[[ PROVIDED RECORDS, beginning ]]

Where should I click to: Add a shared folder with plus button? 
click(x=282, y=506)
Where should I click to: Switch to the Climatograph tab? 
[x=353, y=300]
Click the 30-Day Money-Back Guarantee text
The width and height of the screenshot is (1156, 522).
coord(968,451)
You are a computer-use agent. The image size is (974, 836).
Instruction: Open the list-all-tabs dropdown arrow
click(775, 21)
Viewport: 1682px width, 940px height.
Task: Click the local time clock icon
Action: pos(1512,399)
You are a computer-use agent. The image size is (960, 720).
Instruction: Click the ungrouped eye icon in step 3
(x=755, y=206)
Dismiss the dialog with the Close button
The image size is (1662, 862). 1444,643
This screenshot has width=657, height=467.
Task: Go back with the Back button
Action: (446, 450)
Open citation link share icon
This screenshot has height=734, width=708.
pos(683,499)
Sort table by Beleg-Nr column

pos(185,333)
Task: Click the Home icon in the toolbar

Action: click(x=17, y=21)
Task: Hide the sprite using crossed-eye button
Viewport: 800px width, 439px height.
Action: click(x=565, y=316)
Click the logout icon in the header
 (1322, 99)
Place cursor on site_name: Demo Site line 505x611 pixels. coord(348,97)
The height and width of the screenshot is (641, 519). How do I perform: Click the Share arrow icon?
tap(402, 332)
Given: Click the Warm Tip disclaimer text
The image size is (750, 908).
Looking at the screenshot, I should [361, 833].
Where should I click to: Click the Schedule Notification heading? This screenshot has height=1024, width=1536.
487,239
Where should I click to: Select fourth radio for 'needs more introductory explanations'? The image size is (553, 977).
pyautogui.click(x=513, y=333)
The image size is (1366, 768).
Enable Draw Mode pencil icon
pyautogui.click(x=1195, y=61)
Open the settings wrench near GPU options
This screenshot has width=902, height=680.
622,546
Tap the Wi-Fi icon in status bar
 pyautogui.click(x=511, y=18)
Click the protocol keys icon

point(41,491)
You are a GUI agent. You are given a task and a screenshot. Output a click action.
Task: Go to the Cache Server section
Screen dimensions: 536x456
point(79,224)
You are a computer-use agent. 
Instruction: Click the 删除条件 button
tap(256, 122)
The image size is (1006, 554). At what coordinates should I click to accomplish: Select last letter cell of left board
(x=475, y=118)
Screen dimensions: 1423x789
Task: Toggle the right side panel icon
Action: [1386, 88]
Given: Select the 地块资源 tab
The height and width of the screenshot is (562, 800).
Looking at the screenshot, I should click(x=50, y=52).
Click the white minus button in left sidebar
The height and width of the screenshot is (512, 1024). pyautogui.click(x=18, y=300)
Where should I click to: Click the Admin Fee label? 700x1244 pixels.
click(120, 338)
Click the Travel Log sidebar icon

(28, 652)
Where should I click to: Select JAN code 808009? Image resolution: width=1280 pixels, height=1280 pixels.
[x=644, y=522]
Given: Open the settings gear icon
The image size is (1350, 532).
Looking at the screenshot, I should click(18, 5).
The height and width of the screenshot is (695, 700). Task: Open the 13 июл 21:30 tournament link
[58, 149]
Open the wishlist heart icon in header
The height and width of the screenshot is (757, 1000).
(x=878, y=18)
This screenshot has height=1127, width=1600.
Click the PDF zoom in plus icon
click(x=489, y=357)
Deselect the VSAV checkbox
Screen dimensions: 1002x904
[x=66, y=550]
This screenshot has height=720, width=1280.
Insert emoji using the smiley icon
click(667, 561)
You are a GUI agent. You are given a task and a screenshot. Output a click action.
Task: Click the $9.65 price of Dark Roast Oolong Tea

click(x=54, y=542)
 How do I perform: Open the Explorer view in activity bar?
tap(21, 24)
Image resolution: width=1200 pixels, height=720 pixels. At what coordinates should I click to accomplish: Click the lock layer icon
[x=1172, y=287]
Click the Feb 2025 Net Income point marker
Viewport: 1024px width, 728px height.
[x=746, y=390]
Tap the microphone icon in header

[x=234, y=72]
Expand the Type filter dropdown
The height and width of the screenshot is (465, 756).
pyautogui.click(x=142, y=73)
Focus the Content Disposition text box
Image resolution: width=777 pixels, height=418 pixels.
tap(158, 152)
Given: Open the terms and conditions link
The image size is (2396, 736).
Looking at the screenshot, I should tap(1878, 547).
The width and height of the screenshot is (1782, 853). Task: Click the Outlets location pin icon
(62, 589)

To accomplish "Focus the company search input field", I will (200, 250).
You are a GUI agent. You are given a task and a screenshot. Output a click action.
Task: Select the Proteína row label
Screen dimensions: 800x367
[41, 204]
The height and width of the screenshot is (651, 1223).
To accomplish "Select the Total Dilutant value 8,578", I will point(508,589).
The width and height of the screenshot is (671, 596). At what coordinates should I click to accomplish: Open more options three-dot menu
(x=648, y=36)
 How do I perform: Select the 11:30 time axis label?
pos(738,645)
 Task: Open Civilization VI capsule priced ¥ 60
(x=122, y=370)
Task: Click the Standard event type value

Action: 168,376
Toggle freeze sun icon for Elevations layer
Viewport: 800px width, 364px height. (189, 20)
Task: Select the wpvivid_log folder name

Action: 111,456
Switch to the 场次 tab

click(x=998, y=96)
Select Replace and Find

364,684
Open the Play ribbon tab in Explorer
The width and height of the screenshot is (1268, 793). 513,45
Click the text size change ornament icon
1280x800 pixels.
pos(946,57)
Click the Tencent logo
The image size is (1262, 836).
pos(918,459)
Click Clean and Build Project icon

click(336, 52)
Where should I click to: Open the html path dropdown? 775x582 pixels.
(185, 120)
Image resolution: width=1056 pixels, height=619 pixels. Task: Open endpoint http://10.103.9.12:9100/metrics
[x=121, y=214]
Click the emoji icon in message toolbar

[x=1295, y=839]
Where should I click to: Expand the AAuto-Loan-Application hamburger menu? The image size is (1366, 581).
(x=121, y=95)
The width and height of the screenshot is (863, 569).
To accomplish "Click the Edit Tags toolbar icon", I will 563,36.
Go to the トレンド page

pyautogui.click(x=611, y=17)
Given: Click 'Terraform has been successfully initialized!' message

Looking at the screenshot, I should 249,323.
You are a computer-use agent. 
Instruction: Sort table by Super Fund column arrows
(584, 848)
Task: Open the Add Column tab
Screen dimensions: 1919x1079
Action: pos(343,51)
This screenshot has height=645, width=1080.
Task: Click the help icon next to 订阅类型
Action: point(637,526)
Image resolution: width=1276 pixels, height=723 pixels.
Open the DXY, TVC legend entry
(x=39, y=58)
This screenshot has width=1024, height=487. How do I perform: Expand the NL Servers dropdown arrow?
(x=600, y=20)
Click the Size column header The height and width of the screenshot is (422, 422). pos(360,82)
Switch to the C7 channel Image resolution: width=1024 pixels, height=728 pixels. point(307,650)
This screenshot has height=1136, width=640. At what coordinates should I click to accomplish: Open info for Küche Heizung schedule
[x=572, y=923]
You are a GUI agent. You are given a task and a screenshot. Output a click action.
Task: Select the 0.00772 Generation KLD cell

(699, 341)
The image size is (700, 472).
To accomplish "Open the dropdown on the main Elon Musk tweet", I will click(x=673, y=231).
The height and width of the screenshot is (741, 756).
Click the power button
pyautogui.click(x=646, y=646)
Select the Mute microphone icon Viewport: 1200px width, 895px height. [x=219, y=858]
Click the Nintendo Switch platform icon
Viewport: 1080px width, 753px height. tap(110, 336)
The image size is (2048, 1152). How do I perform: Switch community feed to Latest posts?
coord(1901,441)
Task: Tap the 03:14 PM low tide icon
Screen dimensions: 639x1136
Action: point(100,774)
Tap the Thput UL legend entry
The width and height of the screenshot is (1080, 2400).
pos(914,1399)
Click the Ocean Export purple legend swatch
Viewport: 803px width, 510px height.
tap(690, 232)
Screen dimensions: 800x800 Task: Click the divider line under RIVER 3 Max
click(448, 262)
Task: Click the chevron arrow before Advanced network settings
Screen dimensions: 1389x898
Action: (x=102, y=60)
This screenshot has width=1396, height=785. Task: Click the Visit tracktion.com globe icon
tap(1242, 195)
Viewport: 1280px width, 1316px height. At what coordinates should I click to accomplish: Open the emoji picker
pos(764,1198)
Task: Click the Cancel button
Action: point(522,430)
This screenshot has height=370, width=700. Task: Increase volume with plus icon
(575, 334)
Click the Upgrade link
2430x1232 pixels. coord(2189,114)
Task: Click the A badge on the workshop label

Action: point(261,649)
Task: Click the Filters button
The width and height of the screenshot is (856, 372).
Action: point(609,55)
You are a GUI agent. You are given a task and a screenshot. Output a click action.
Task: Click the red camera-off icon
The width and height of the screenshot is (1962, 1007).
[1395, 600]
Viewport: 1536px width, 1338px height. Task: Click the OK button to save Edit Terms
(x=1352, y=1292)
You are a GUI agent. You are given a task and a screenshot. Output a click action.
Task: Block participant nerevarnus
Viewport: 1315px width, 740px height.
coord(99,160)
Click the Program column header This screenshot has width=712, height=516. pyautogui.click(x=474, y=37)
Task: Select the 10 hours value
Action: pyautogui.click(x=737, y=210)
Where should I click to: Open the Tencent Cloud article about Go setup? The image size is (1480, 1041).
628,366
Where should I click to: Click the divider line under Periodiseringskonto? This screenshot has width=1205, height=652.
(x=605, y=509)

[[ PROVIDED RECORDS, end ]]

* [WORK REQUEST]: Give only the lines from the one holding "The height and width of the screenshot is (757, 1000)." through the one holding "Task: Select the Proteína row label", each restated exactly as it appears above.

* [FINISHED TASK]:
The height and width of the screenshot is (757, 1000).
(x=878, y=18)
This screenshot has height=1127, width=1600.
Click the PDF zoom in plus icon
click(x=489, y=357)
Deselect the VSAV checkbox
Screen dimensions: 1002x904
[x=66, y=550]
This screenshot has height=720, width=1280.
Insert emoji using the smiley icon
click(667, 561)
You are a GUI agent. You are given a task and a screenshot. Output a click action.
Task: Click the $9.65 price of Dark Roast Oolong Tea

click(x=54, y=542)
 How do I perform: Open the Explorer view in activity bar?
tap(21, 24)
Image resolution: width=1200 pixels, height=720 pixels. At what coordinates should I click to accomplish: Click the lock layer icon
[x=1172, y=287]
Click the Feb 2025 Net Income point marker
Viewport: 1024px width, 728px height.
[x=746, y=390]
Tap the microphone icon in header

[x=234, y=72]
Expand the Type filter dropdown
The height and width of the screenshot is (465, 756).
pyautogui.click(x=142, y=73)
Focus the Content Disposition text box
Image resolution: width=777 pixels, height=418 pixels.
tap(158, 152)
Given: Open the terms and conditions link
The image size is (2396, 736).
Looking at the screenshot, I should tap(1878, 547).
The width and height of the screenshot is (1782, 853). Task: Click the Outlets location pin icon
(62, 589)

To accomplish "Focus the company search input field", I will (200, 250).
You are a GUI agent. You are given a task and a screenshot. Output a click action.
Task: Select the Proteína row label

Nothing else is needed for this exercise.